Egyptian-American diplomat (born 1954)

Gamal Helal (born March 22, 1954) is an Egyptian-American interpreter and diplomat who translated on behalf of multiple Presidents of the United States and Secretaries of State.

==Early life==
Helal, a Coptic Christian, was born in Asyut, Egypt, in 1954 and went on to study at Assiut University, where he earned a bachelor of arts. When he was 21 years old, he left Egypt for the United States, studying at Vermont's School for International Training where he received an master's degree in cross-culture communication. In 1983, Helal became a U.S. citizen.

==Diplomatic career==
Helal began his diplomatic career in the mid-1980s when he joined the United States Department of State. In the lead-up to the Gulf War, he interpreted for Secretary of State James Baker and Iraqi emissary Tariq Aziz at a meeting in Geneva, Switzerland, at which time Aziz was presented with an ultimatum to withdraw troops from Kuwait.

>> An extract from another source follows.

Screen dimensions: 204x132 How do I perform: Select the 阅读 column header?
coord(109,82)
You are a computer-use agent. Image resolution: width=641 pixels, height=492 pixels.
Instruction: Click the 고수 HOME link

By 1993, Helal was a senior diplomatic interpreter, and later senior policy adviser to Dennis Ross, then the special Middle East coordinator under President Bill Clinton. Ross, reflecting on his engagement in the Israeli-Palestinian peace process, stated that "Most of my meetings with Yasser Arafat would start off with my delegation, but the real work would be done with just Arafat, me and Gamal." Helal interpreted between Clinton and Arafat during the 2000 Camp David Summit, and was once tasked to speak alone with Arafat to try to convince him of the opportunity of the Israeli offer.

Helal continued to work under President George W. Bush and with Secretary of State Condoleezza Rice, and was an interpreter and senior adviser on the Middle East for the Barack Obama administration until he left in October 2009 to launch his own consulting business, named Helal Enterprises.